Ranking B-Schools on Student Satisfaction

The latest 2010 survey of student satisfaction shows Virginia’s Darden School at the top, followed by Chicago’s Booth, MIT’s Sloan School, Berkeley’s Haas School of Business, and the Harvard Business School. Only three business schools scored double-digit gains in the latest graduate ranking: Michigan State’s Broad School leapt 20 places to 13th from a ranking of 33 in 2008. The University of Southern California’s Marshall School was ranked 9th, up 16 places in two years from 25th in 2008. Virginia’s Darden came next with a 13-place gain, ranking first from 14th in the previous survey (see How Darden Became Number One in Student Satisfaction).

The biggest losers in 2010? The University of Indiana’s Kelley School plummeted 17 spots to 26th from ninth in 2008. Wharton and New York University’s Stern School both fell eight places (Wharton to 11th from third and Stern to 20th from 12th).

Dramatic changes like these are exceeding rare, in part because BusinessWeek combines the latest survey results with two previous surveys. So any improvement BW picks up in its 2010 poll is suppressed by the addition of the results from 2008 and 2006. The latest poll gets half the weight in the graduate survey, with the two previous polls getting 25% each.

My thinking then and now was that anyone could get those numbers from the schools. Anyone could put together his or her own ranking with that data. What we were doing is putting valuable information—even intelligence–into the marketplace that would otherwise be completely unavailable. That is still true today, even as many others have rushed to copy what BusinessWeek pioneered.

As important as the recruiter and intellectual capital pieces of the BW ranking are, however, I still believe that the bottom line for business schools is how well they serve their students and graduates. MBAs, given their age and their work experience, are discerning enough to make valuable judgments about graduate education. Measuring the full MBA experience is what most applicants really want to know in making one of the most important decisions in their lives: whether to go to a business school and which one to go to.

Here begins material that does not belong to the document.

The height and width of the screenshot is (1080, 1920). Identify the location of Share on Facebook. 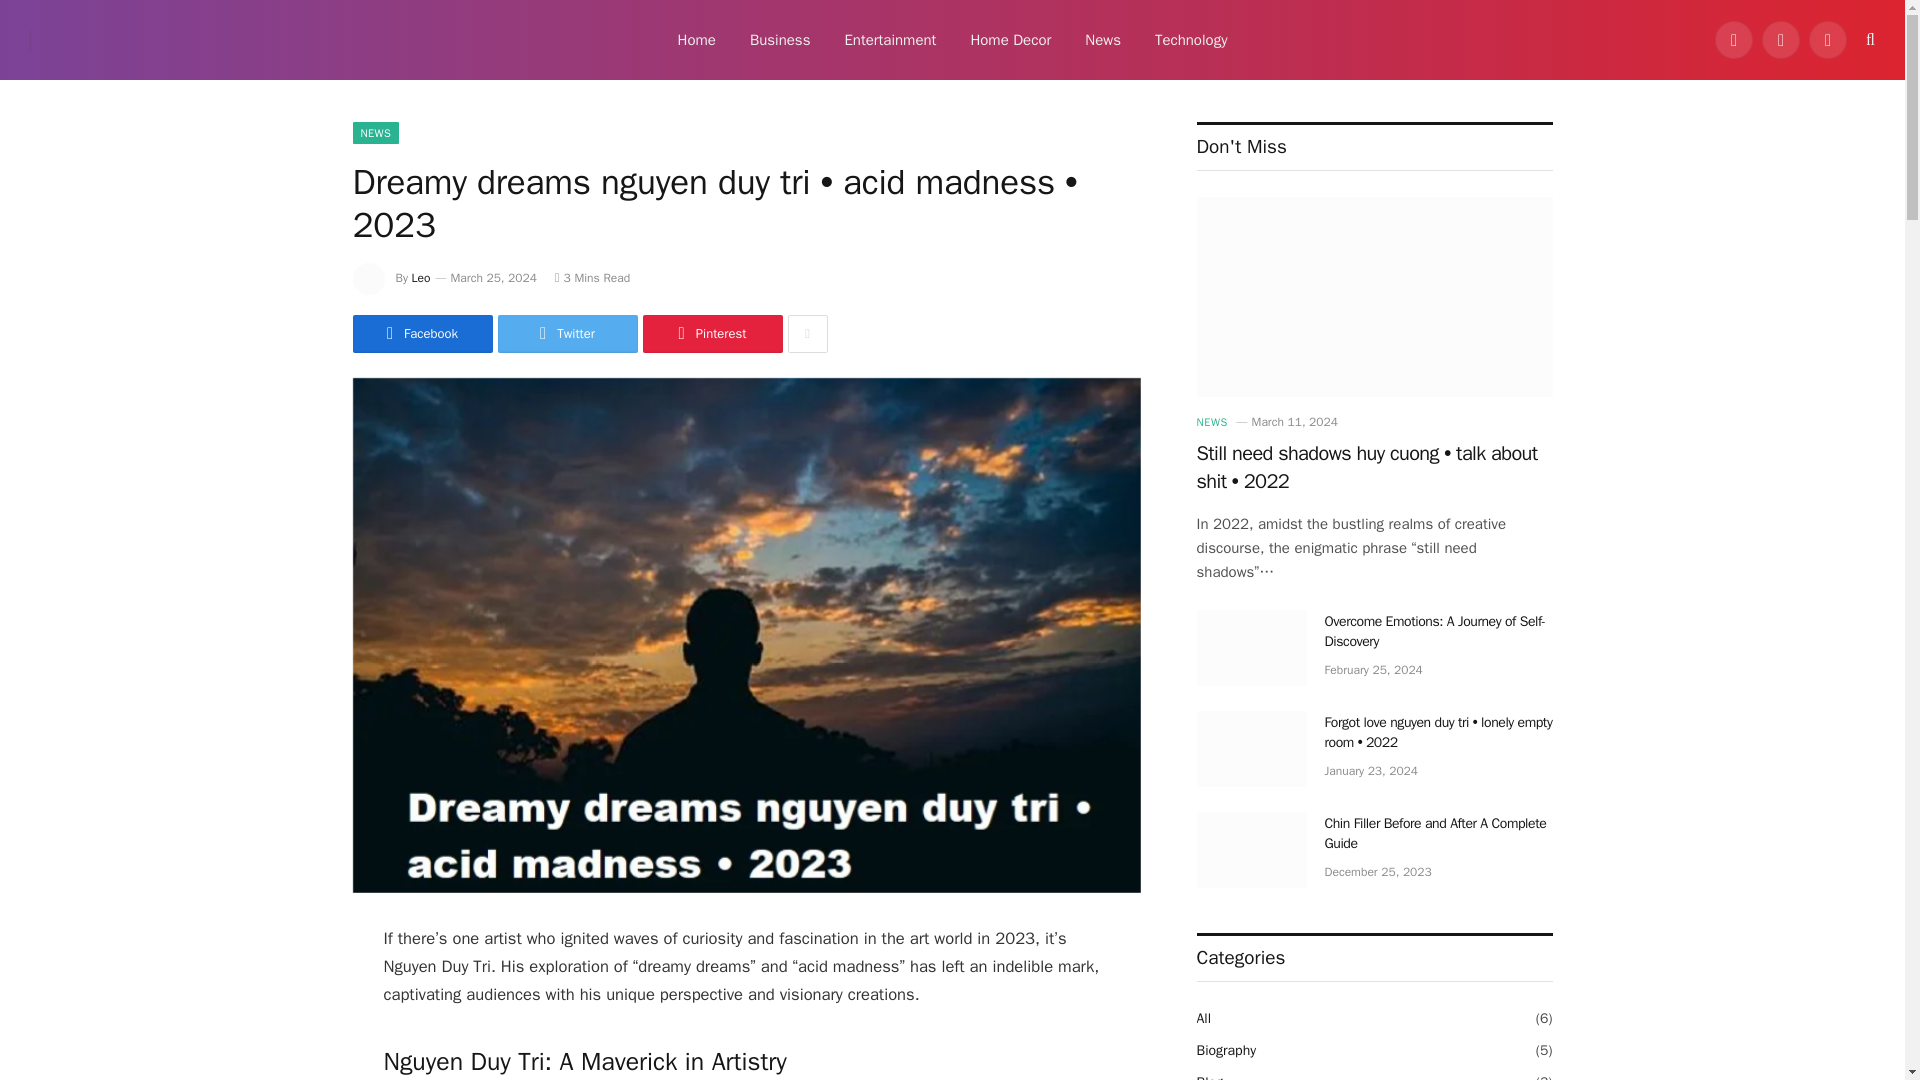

The greatest concern over this survey is obvious: To the extent that MBA graduates are affecting the value of their degree when they fill this survey out, wouldn’t they simply rate their schools as high as possible? It turns out that there is, indeed, a fair amount of cheerleading that goes on in these surveys.

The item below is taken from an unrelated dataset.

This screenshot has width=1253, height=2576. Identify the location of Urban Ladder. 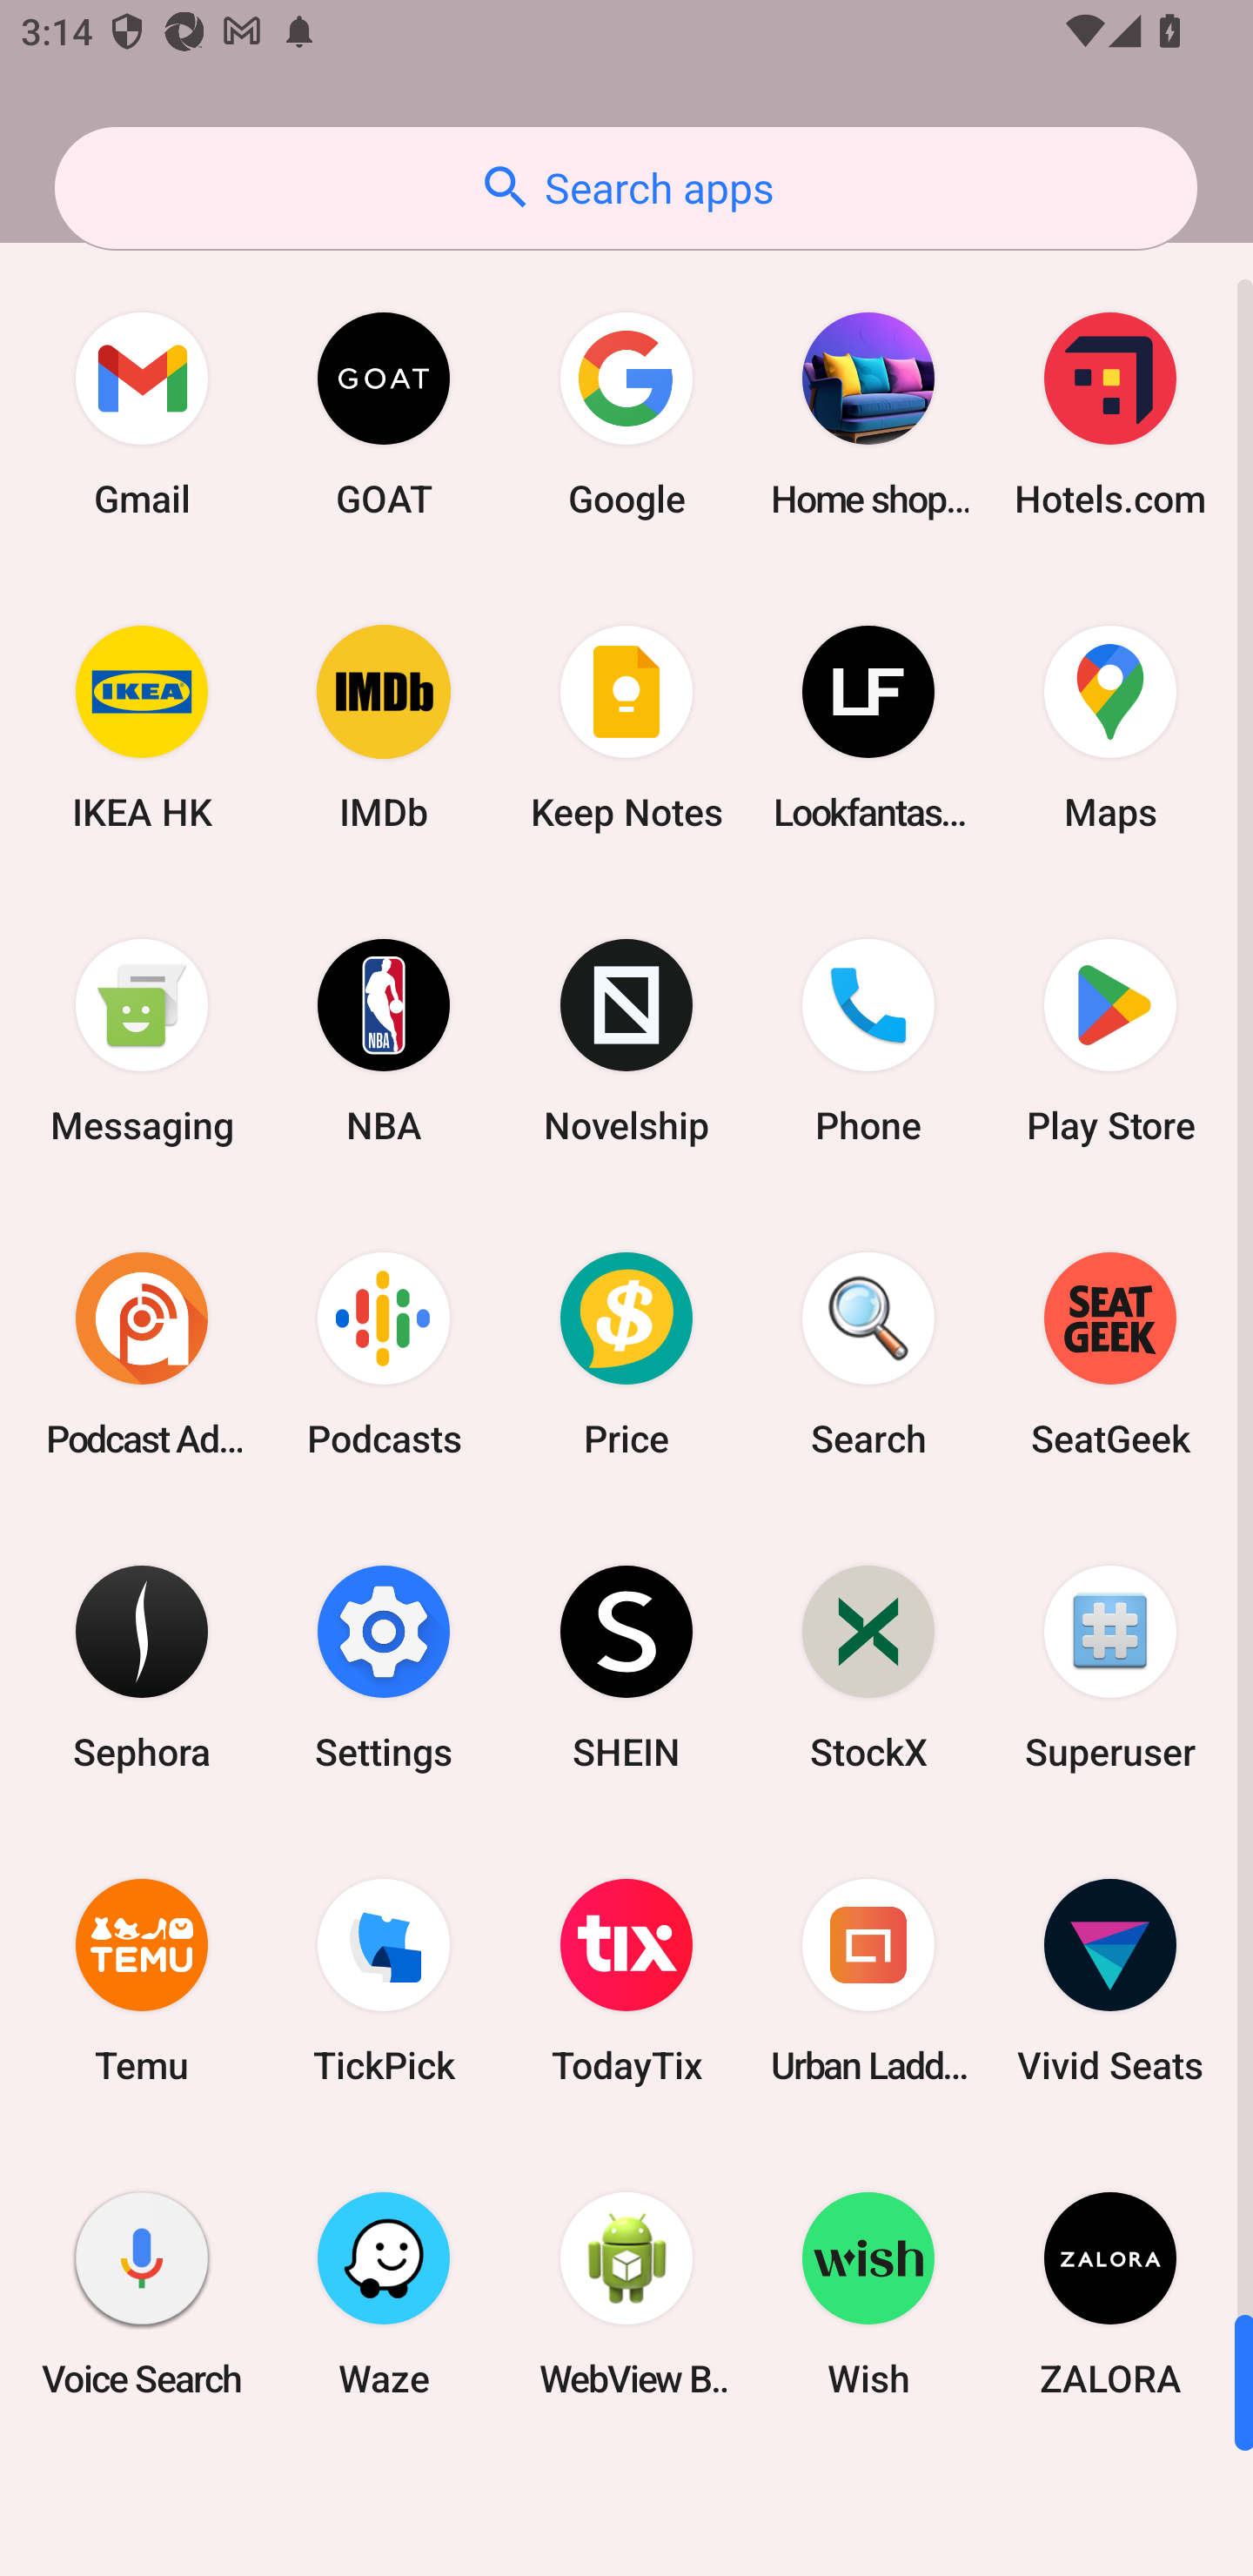
(868, 1981).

But because these grads have spent more than a quarter of a million dollars to get their degrees, they take the survey seriously. They tend to tell it like it is. And the few MBAs with an axe to grind, by the way, tend to cancel out the pure cheerleaders.

With survey response rates of 50% to 60%, the sample size gives greater reassurance in the result. BusinessWeek also employs statistical consultants to examine the completed surveys to insure there was no coaching or cheating.

Another legitimate concern is that the differences in scores on these questions are so minute that they are not statistically meaningful. That is often true, depending on the school and the specific question answered by a graduating MBA. Yet, when you add the scores from 50 or so questions together, the differences do tend to be relevant and meaningful–though not in every single case.

Then, there is the question of expectations. Do students at Harvard Business School have far higher expectations of their MBA experience than those at Notre Dame or Michigan State? It’s safe to say they do. If you go to the number one business school in the world, you expect nothing but the absolute best. So Harvard may, in fact, be at a disadvantage in a survey that measures graduate satisfaction even though the education and the experience it delivers to its students may be better than a school that ranks higher on this survey.

Bottom line: Like all rankings, this is a very useful source of information for applicants. You just simply need to be aware of the potential flaws and interpret the importance of these results for yourself.